TASK STATEMENT. Starting at "Portland Center Stage" and stopping after "the status quo.", reproduce the JAW festival announcement with "colonialism" updated to "imperialism".

Portland Center Stage at The Armory has selected the four playwrights who develop new plays in Portland during the 19th annual JAW: A Playwrights Festival. Kate Attwell’s play Testmatch examines women’s sports, mangos, and the ever-present legacy of colonialism; Small Steps by Briandaniel Oglesby is a comedy that traverses 50 million miles and a million years; Mfoniso Udofia’s In Old Age explores the true nature of love and forgiveness and is part of Udofia’s Ufot Family Cycle, a nine-play epic about Nigerian immigrants and their American-born children; and Tiny Houses, Stefanie Zadravec’s comic riff on Pandora’s Box that follows the ripple effect on several women who suddenly realize they can disrupt the status quo.
After two weeks of intense workshopping — with the support of directors, dramaturgs, actors and stage managers — the JAW festival culminates with the JAW Big Weekend, offering FREE public readings of these plays while they are still in development. To add to the excitement, JAW’s Press Play series will host a slew of performances by local artists that will animate the building around the readings. The Big Weekend will kick off with readings of short plays written by the JAW Promising Playwrights — local high school students selected from The Armory’s Visions & Voices playwriting program. The JAW Big Weekend is July 28-30. Readings will be presented at 4:00 p.m. and 8:00 p.m. on Saturday, July 29,and Sunday, July 30. The JAW Kickoff Event will be held on Friday, July 28, at 8:00pm. As always, JAW is FREE and open to the public. No reservations necessary. A full schedule will be released closer to the Big Weekend. For more information visit www.pcs.org/jaw.

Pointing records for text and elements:
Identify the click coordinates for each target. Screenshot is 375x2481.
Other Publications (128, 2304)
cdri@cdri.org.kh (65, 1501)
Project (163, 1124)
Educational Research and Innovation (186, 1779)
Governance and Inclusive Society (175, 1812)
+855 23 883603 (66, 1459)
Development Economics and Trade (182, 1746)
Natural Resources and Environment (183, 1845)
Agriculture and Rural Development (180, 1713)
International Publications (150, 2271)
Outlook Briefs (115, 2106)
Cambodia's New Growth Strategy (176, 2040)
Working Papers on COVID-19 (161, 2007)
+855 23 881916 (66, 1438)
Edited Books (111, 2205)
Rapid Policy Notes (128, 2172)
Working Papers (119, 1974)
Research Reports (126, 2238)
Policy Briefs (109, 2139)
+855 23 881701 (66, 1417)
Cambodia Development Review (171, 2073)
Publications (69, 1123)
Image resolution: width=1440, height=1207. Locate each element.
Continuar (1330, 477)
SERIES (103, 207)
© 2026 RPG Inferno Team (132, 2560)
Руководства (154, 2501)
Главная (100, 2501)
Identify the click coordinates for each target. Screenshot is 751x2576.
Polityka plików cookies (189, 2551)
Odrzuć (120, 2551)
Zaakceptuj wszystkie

RESULT.
Portland Center Stage at The Armory has selected the four playwrights who develop new plays in Portland during the 19th annual JAW: A Playwrights Festival. Kate Attwell’s play Testmatch examines women’s sports, mangos, and the ever-present legacy of imperialism; Small Steps by Briandaniel Oglesby is a comedy that traverses 50 million miles and a million years; Mfoniso Udofia’s In Old Age explores the true nature of love and forgiveness and is part of Udofia’s Ufot Family Cycle, a nine-play epic about Nigerian immigrants and their American-born children; and Tiny Houses, Stefanie Zadravec’s comic riff on Pandora’s Box that follows the ripple effect on several women who suddenly realize they can disrupt the status quo.